===== SELECTED PASSAGE
3 Ways to Pay Off Your Credit Cards

I don’t know about you but I hate debt.

It gives me anxiety.

I don’t like owing people.

I got my first credit card when I was 18.

My mom tried to warn me, but I didn’t listen.

At 18 I got every card I could think of and I maxed each one out.

I have paid that debt off since then, acquired more, and now I can say in the 2020, I was able to get all my credits down to less than $100 balance, during a pandemic.

In 2021, my goal is to maintain a low balance on my credit cards, while attacking my car payments. I also want to start attacking this school loan debt.

The golden rule is that you do not want your credit card to exceed 30% of the credit limit.

My goal is to definitely stay under that!

I was doing some research and I found that most people my age, 35 and under, have

  1. Student loan debt
  2. Credit Card debt

I know this was true in my life until I paid off my credit cards.

Today, I want to share what I did to pay off my credit card debt and leave you with some methods that can support you in paying off your debt as well.

Let me just say this was credit card debt that I had acquired like 2 years ago.

Here is what I did:

  1. I lived below my means. I quit my job in November 2019 to work for myself full time March 2020 but Covid hit and messed my plans up a little bit, especially having small children. Living below my means helped me to be able pay above the minimum payment. Living below my means will also help me to maintain my balances in 2021.  
  2. I paid more than the minimum balance on my credit cards. It helps with interest and it just made me feel better. I always tried to pay more than the minimum if I can.
  3. I committed to getting rid the debt when I got a lump sum of money. I had about $3000 in credit card debt and when I got my lump sum, I paid it off.

And it felt good about it too.

Starting the year with a “clean slate” regarding credit cards!

Now I understand everybody can’t pay down their debt with a lumso I have a few methods for you below:

  1. The Avalanche Strategy

Find out the interest rate you pay on each of your debt accounts.
==========
===== GIVEN INFORMATION
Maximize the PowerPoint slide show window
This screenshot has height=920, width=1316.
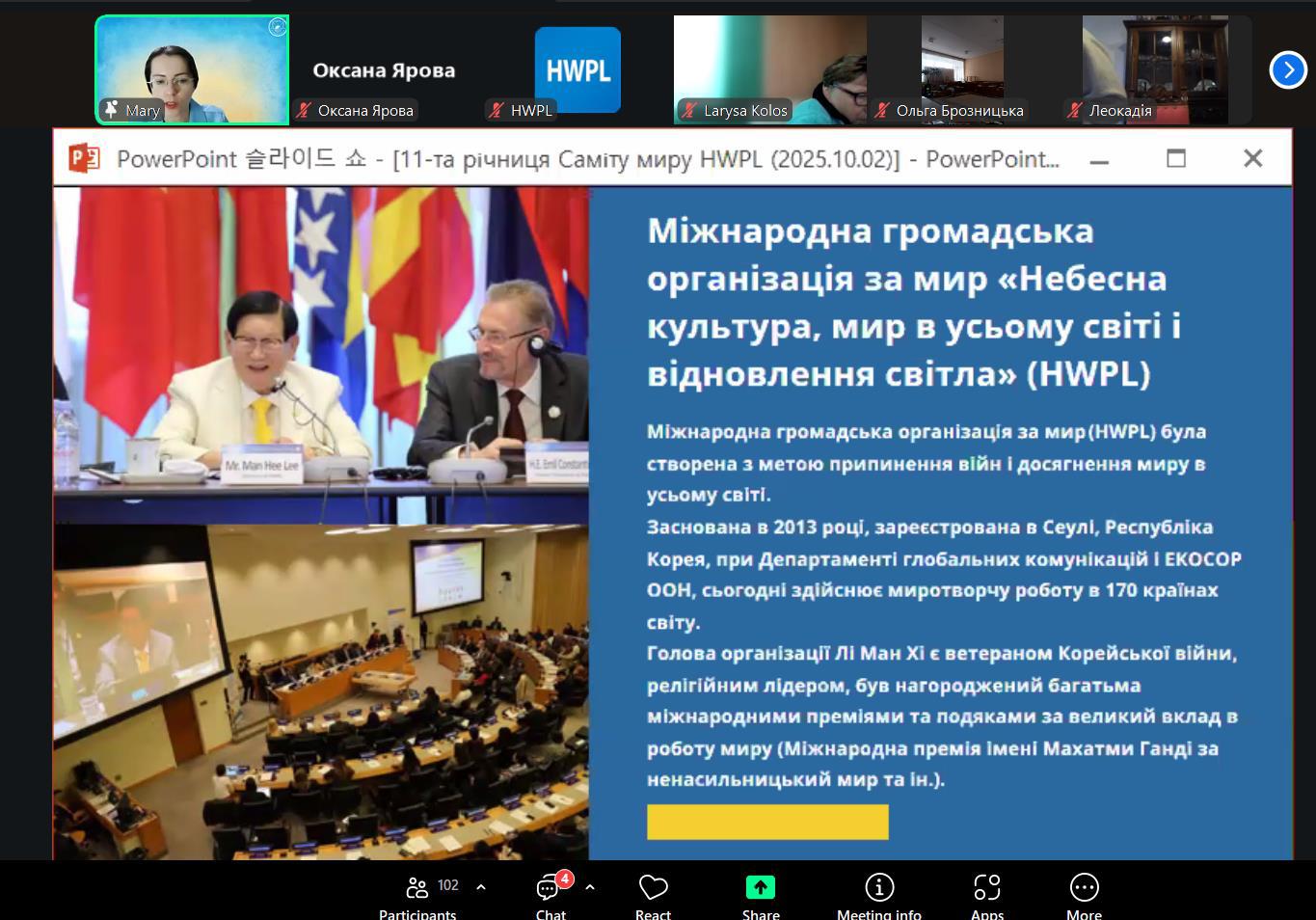(1176, 158)
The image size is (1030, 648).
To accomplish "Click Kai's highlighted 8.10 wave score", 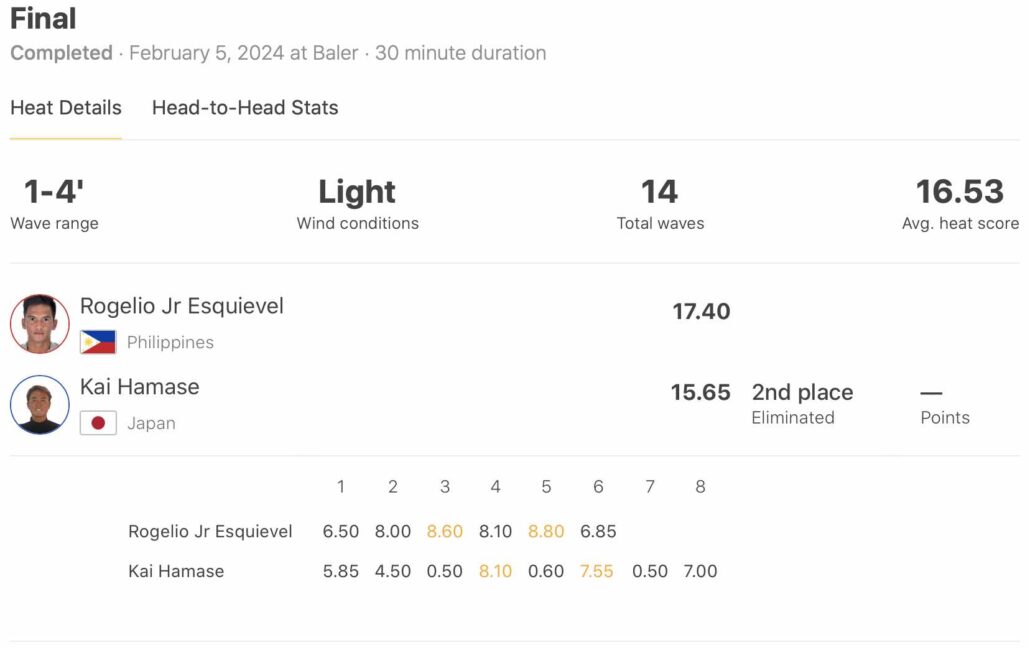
==========
- [PROBLEM DETAILS]:
Resume the post about paying off credit card debt from its last sentence, going on with the avalanche strategy.

- [RESULT OF THE EXERCISE]:
Make the minimum payment on all of your accounts first, and then use any additional income money to pay off.

Once you pay off the card with the highest rate, you move to the account with the highest rate.

This works because it minimizes  the amount of interest you pay as you repay back the loans.

You will save the most money using this strategy

  • The Snowball Strategy

This strategy cost more over time but it is the most popular.

First, you want to go back over your list of accounts and rank them from least to greatest account balance.

Then, you  repay them in the order from lowest to highest.

If you have higher balances on accounts with high interest rates, this approach will cost you more money over time.

But because you see yourself paying off debt, you may have a better chance of seeing this method through until you reach your goals.

  • Mixing & Matching Strategies

At the end of the day you have to find and use methods that will support you in reaching your financial goals.

Get familiar with both strategies and do what works for you.

You are NOT going to reach your money goals by staying in a box.

You are going to reach your goals by knowing what they are and keeping them at the forefront of your mind, especially when you are making financial decisions.

If your goal is to get out of debt, begin implementing one of the above strategies today!